▶ [実施タスク] 以下の資料の各行を番号付きリストとして書き出してください。空行と画像は出力に含めないでください。

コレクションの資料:
==========
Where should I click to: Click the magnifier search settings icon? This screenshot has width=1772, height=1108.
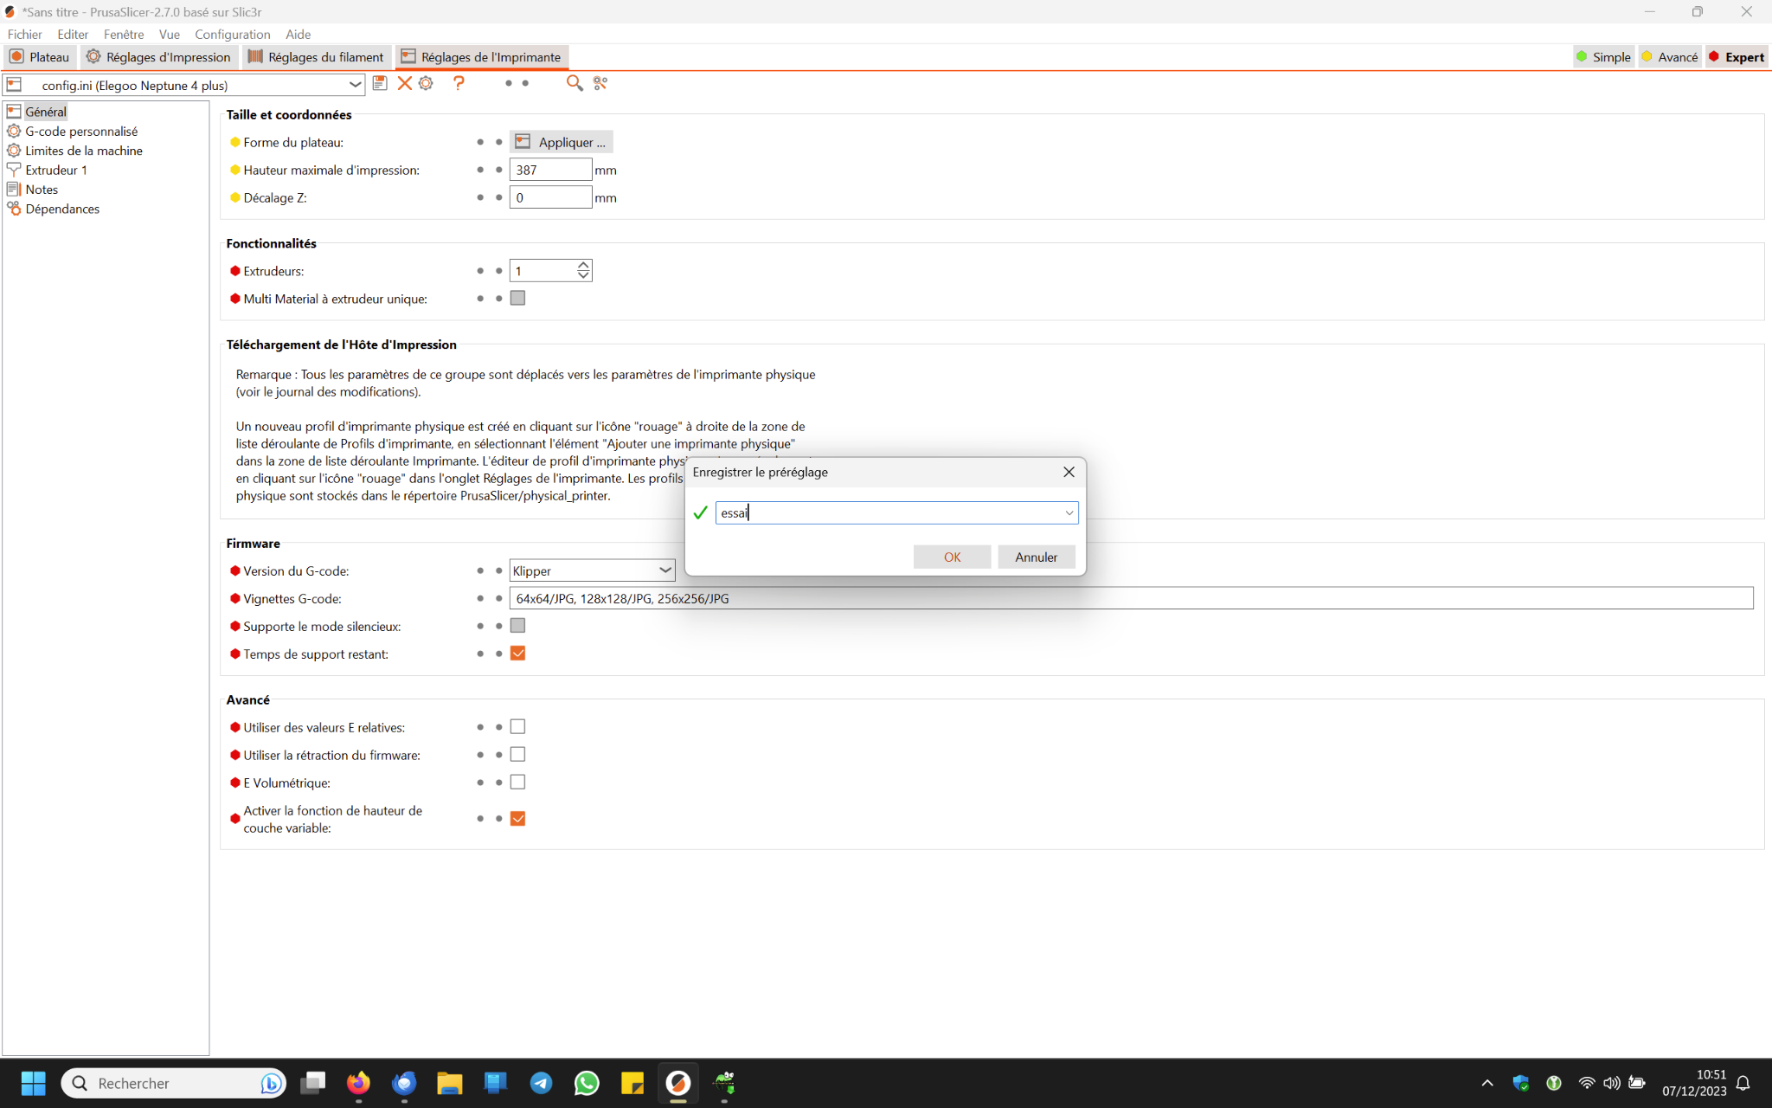point(574,83)
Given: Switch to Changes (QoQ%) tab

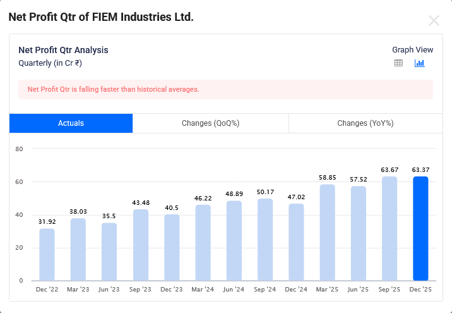Looking at the screenshot, I should click(210, 123).
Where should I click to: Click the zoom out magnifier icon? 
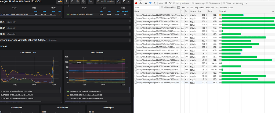118,2
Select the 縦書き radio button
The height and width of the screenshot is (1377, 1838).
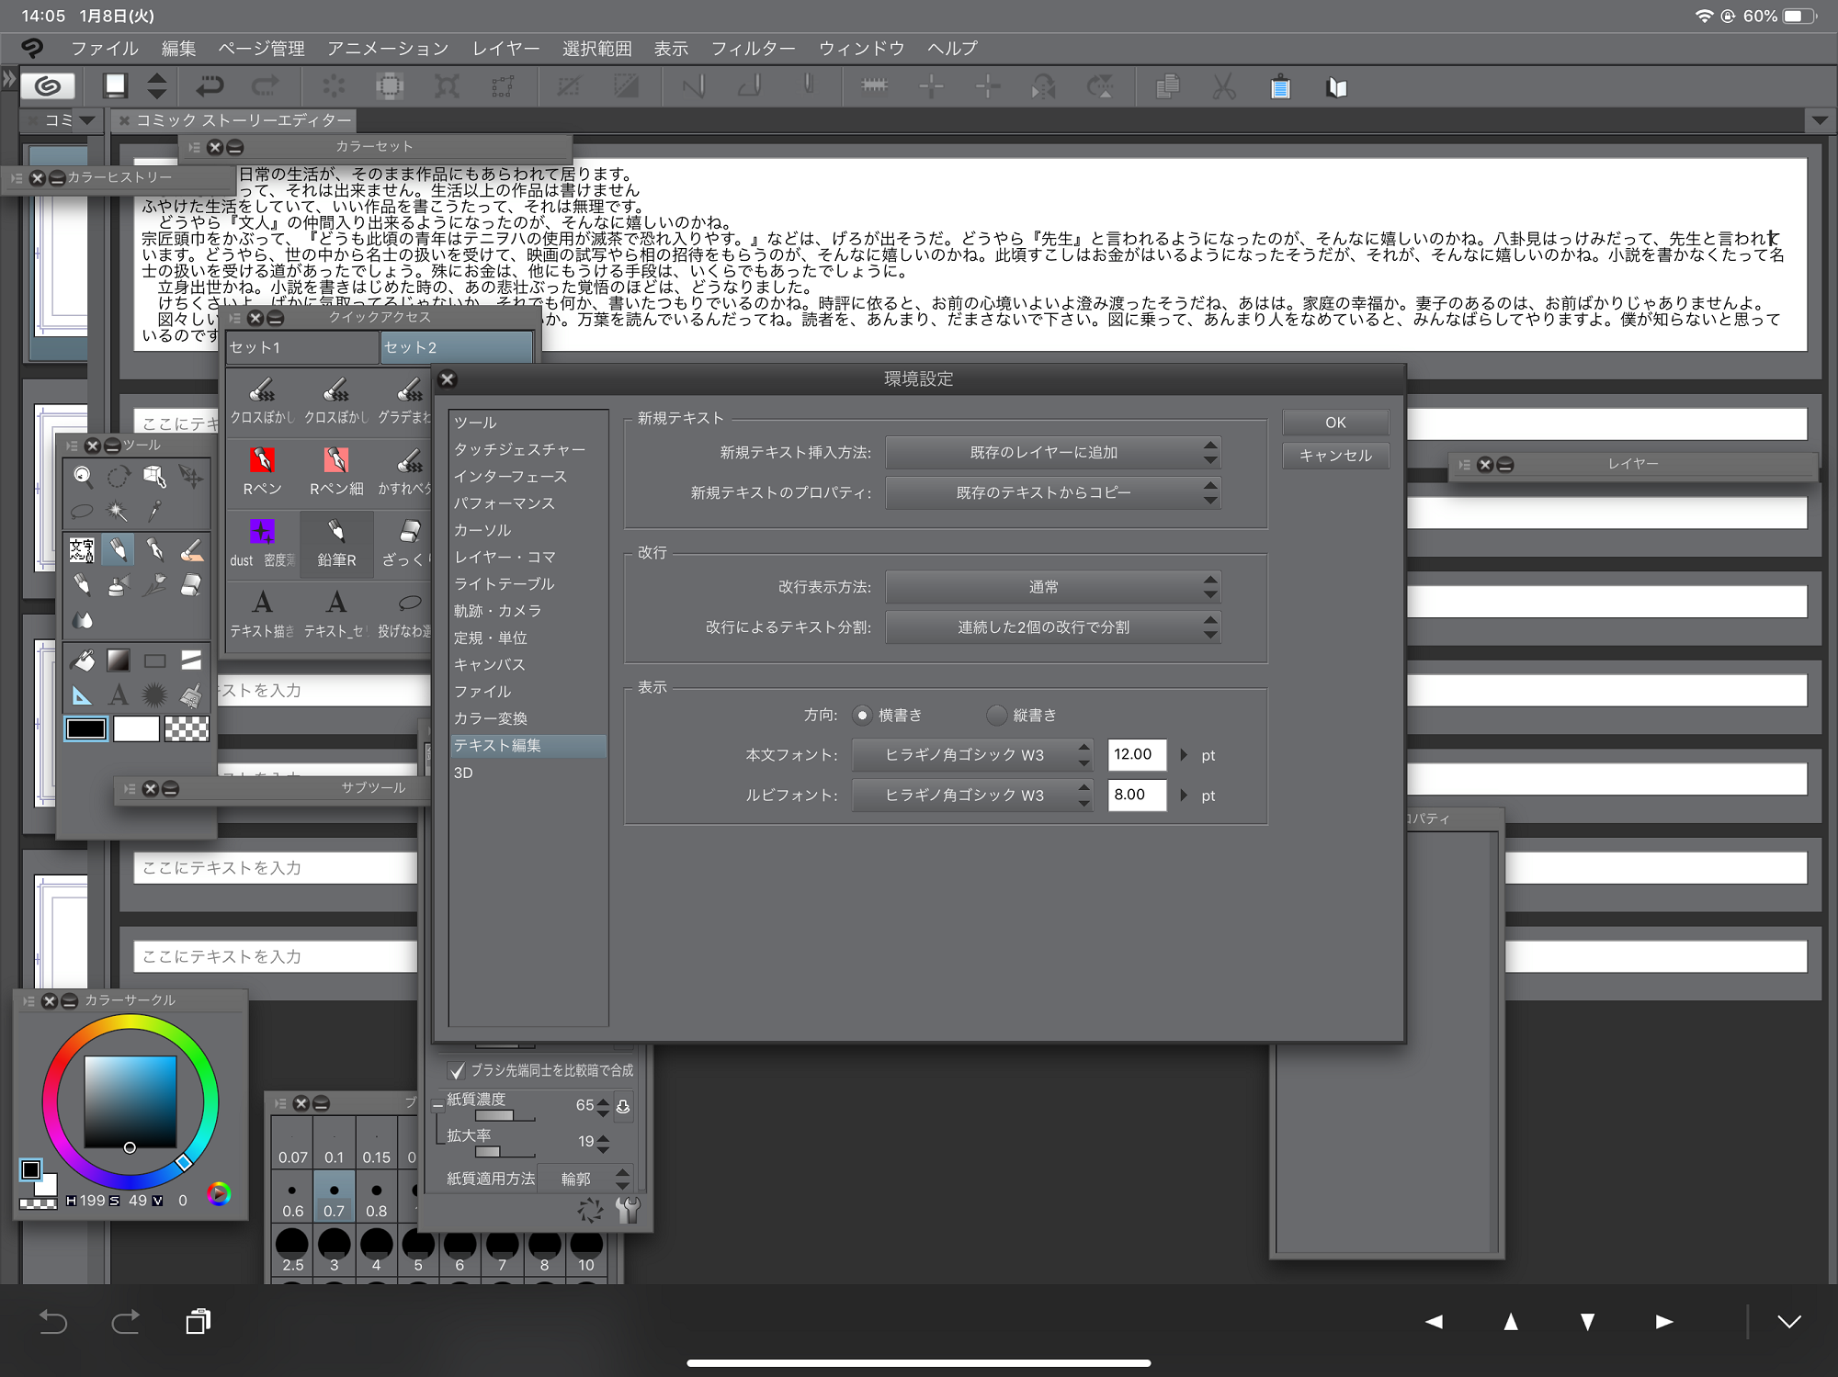click(x=997, y=715)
==========
▶ [タスク出力]
1. Where should I click to: Click the magnifier search settings icon? This screenshot has width=1772, height=1108.
2. point(574,83)
3. Given: Switch to Changes (QoQ%) tab
4. Looking at the screenshot, I should click(210, 123).
5. Where should I click to: Click the zoom out magnifier icon? 
6. 118,2
7. Select the 縦書き radio button
8. The height and width of the screenshot is (1377, 1838).
9. click(x=997, y=715)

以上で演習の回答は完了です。